[GIVEN TASK]
Copy the full listing below, substituting "Display size" for each occurrence of "Screen dimensions" and leaving everything else unchanged.

[DATA SUPPLIED]
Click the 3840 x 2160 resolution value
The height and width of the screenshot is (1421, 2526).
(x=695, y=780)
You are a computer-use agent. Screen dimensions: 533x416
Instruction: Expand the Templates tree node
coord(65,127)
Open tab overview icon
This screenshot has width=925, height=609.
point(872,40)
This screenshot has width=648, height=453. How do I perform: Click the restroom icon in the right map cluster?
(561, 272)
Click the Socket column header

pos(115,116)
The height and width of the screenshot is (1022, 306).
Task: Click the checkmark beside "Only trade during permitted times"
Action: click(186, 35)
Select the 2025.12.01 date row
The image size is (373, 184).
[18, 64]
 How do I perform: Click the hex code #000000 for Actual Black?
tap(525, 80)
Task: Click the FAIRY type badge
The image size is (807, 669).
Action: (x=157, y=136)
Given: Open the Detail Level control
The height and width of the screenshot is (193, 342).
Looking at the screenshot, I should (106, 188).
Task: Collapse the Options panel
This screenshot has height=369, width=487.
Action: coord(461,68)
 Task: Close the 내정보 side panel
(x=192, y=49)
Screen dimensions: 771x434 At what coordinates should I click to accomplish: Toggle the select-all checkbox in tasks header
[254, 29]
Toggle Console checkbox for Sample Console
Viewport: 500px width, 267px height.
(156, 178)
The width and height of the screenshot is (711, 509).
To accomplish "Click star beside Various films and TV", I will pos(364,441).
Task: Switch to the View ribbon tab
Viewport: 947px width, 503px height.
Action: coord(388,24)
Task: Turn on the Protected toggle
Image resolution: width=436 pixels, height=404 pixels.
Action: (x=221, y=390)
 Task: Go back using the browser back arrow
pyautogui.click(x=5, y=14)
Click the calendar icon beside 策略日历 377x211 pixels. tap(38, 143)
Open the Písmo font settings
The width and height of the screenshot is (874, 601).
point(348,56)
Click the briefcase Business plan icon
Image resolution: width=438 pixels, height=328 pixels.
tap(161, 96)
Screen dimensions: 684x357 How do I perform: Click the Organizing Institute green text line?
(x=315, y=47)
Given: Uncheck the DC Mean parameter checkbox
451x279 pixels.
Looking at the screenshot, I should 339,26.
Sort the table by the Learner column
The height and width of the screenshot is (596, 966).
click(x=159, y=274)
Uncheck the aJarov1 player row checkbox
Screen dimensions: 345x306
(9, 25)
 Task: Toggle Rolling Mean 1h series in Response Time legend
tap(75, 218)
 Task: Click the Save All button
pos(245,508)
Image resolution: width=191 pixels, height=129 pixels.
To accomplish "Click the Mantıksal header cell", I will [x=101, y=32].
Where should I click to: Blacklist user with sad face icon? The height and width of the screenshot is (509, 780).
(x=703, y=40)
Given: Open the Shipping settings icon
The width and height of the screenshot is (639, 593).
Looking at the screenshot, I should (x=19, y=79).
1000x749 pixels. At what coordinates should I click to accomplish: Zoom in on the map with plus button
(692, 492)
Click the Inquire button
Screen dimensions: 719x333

[COMPLETE OUTPUT]
Click the 3840 x 2160 resolution value
The height and width of the screenshot is (1421, 2526).
(x=695, y=780)
You are a computer-use agent. Display size: 533x416
Instruction: Expand the Templates tree node
coord(65,127)
Open tab overview icon
This screenshot has width=925, height=609.
point(872,40)
This screenshot has width=648, height=453. How do I perform: Click the restroom icon in the right map cluster?
(561, 272)
Click the Socket column header

pos(115,116)
The height and width of the screenshot is (1022, 306).
Task: Click the checkmark beside "Only trade during permitted times"
Action: click(186, 35)
Select the 2025.12.01 date row
The image size is (373, 184).
[18, 64]
 How do I perform: Click the hex code #000000 for Actual Black?
tap(525, 80)
Task: Click the FAIRY type badge
The image size is (807, 669).
Action: (x=157, y=136)
Given: Open the Detail Level control
The height and width of the screenshot is (193, 342).
Looking at the screenshot, I should (106, 188).
Task: Collapse the Options panel
This screenshot has height=369, width=487.
Action: coord(461,68)
 Task: Close the 내정보 side panel
(x=192, y=49)
Display size: 771x434 At what coordinates should I click to accomplish: Toggle the select-all checkbox in tasks header
[254, 29]
Toggle Console checkbox for Sample Console
Viewport: 500px width, 267px height.
(156, 178)
The width and height of the screenshot is (711, 509).
To accomplish "Click star beside Various films and TV", I will pos(364,441).
Task: Switch to the View ribbon tab
Viewport: 947px width, 503px height.
Action: coord(388,24)
Task: Turn on the Protected toggle
Image resolution: width=436 pixels, height=404 pixels.
Action: (x=221, y=390)
 Task: Go back using the browser back arrow
pyautogui.click(x=5, y=14)
Click the calendar icon beside 策略日历 377x211 pixels. tap(38, 143)
Open the Písmo font settings
The width and height of the screenshot is (874, 601).
point(348,56)
Click the briefcase Business plan icon
Image resolution: width=438 pixels, height=328 pixels.
tap(161, 96)
Display size: 684x357 How do I perform: Click the Organizing Institute green text line?
(x=315, y=47)
Given: Uncheck the DC Mean parameter checkbox
451x279 pixels.
Looking at the screenshot, I should 339,26.
Sort the table by the Learner column
The height and width of the screenshot is (596, 966).
click(x=159, y=274)
Uncheck the aJarov1 player row checkbox
Display size: 345x306
(9, 25)
 Task: Toggle Rolling Mean 1h series in Response Time legend
tap(75, 218)
 Task: Click the Save All button
pos(245,508)
Image resolution: width=191 pixels, height=129 pixels.
To accomplish "Click the Mantıksal header cell", I will [x=101, y=32].
Where should I click to: Blacklist user with sad face icon? The height and width of the screenshot is (509, 780).
(x=703, y=40)
Given: Open the Shipping settings icon
The width and height of the screenshot is (639, 593).
Looking at the screenshot, I should (x=19, y=79).
1000x749 pixels. At what coordinates should I click to accomplish: Zoom in on the map with plus button
(692, 492)
Click the Inquire button
Display size: 719x333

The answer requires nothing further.